Technological development is occurring at a rate that greatly surpasses our capacity to collectively conceive, consider, and decide upon its ethical implications. Ethical decisions fall in the hands of the individuals that own the means of such development. These individuals are not necessarily qualified for those decisions, but even if they were, every technological advancement affecting the general population, decisions on this matter should still be democratic. For each success achieved via —let us say— deep neural networks, there is a loss: the inference of the molecular structure of every protein known to man came with the use of facial recognition by the State —with the funding of hope-bearing research comes the wasteful allocation of talented minds and money to sterile and futile endeavors —and even with the most fascinating technologies, for each positive use one easily fancies a hundred perilous ones.

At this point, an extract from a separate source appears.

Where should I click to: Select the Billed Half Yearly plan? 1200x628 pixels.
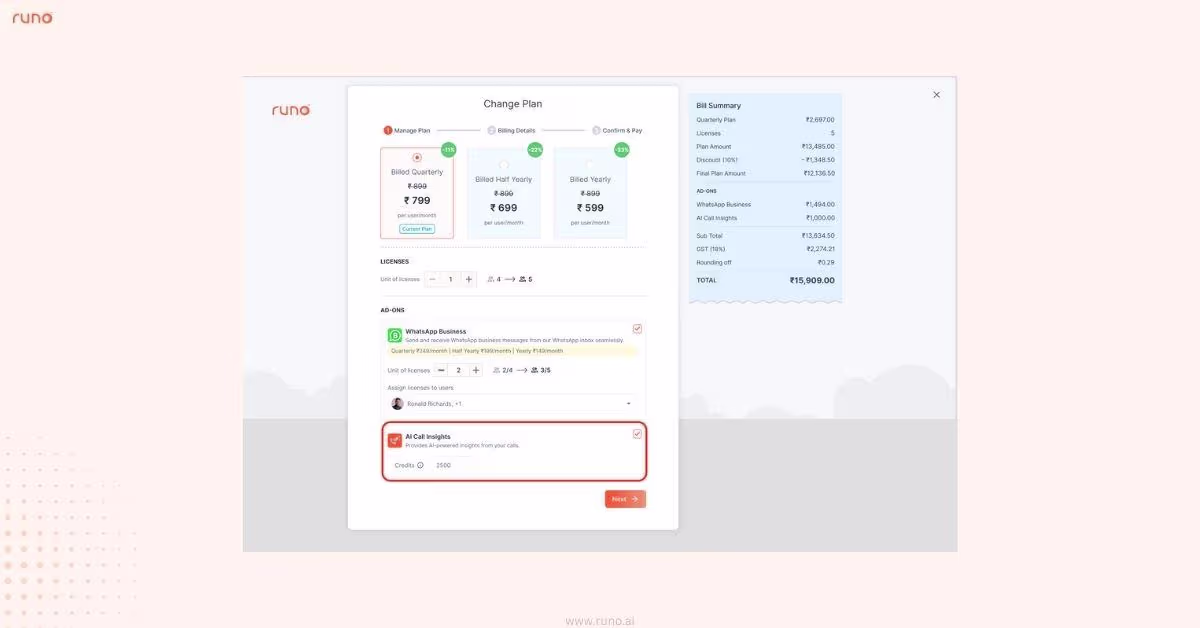pyautogui.click(x=503, y=192)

Insofar as this is true, no scientist concerning himself with the development of artificial intelligence can be a blind market actor. I do not see it as a requirement that his work should be ethically noble, since we require that from no other professions —the shoemaker and the farmer are not producers of ethical good. It suffices to require that we are being productive to society; this is, that our work enriches society as a whole, be it in small or large degree, just as we are all enriched by society. Our knowledge should strive for begetting or improving only those technologies that are not designed for oppression, that are not to be enjoyed only by a privileged few, and that may lighten the burden of existence for the whole of human kind —in whatever tiny way.

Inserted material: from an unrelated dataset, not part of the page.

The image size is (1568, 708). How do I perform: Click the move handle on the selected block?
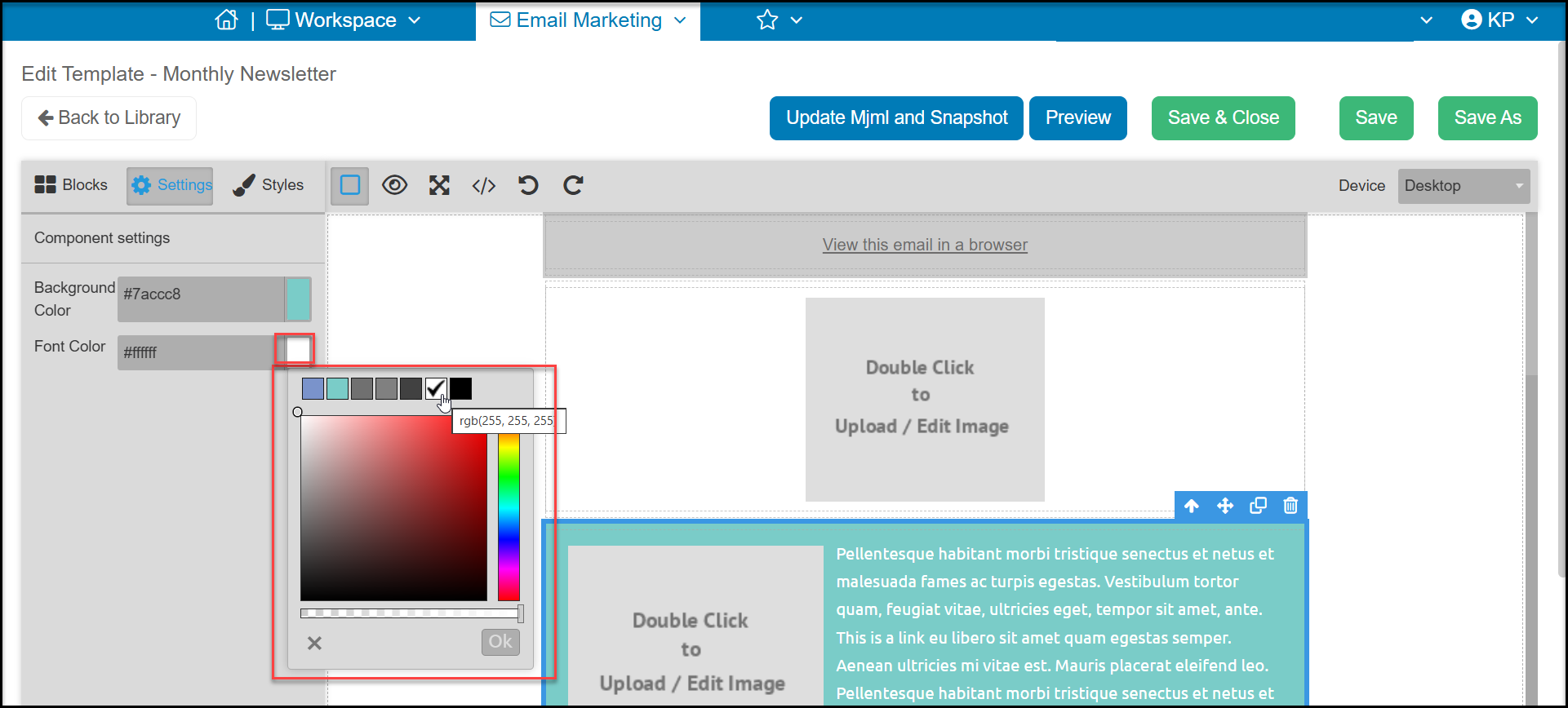point(1225,506)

The extent to which computer science, and particularly artificial intelligence, can be used for this purpose —the improvement of human life— needs not be put out in detail. I have found scientific work, being a small and humble component of the great machinery of science, which sets out to understand and to ameliorate human suffering, and to cast the spell of ignorance away, is more than I could ask for. But this needs not be the case for everybody. Nothing of what was said here is a lecture on what to do; rather, it is a discourse on what to care about. Humane and honest ponderation upon the latter point should suffice to disclose a path for anyone.

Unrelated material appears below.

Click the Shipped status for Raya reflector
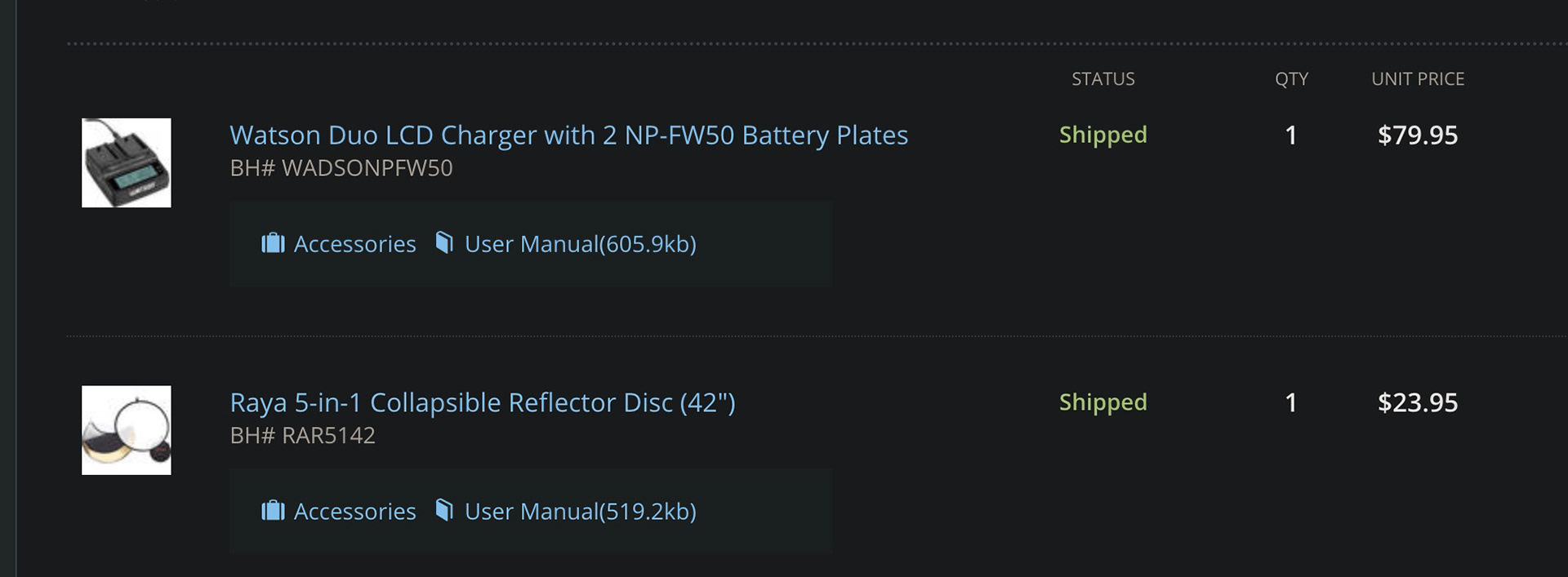Screen dimensions: 1568x577 pyautogui.click(x=1102, y=402)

The cynic's reply to all of this, I disregard. As long as there are objectively good and bad things —a tenet I here axiomatically accept, not being this the place to make its case— as long as there are things truly deserving of the epithets good and bad, I say, it will immediately follow a necessary concern for proliferating the ones worthy of the first, and diminishing those that bear the latter. The widespread idea that such an elementary concern should disappear in what comes to our role in society, in the name of a so-called natural tendency to maximize individual profit at all costs, is not even worth the attention of anyone sane enough to conceive the perils (and utter wastefulness) of blind technological advancement as it occurs today.

The meaning of any idea —the pragmatist claims— is the whole of its effects. I venture: the meaning of any discipline too.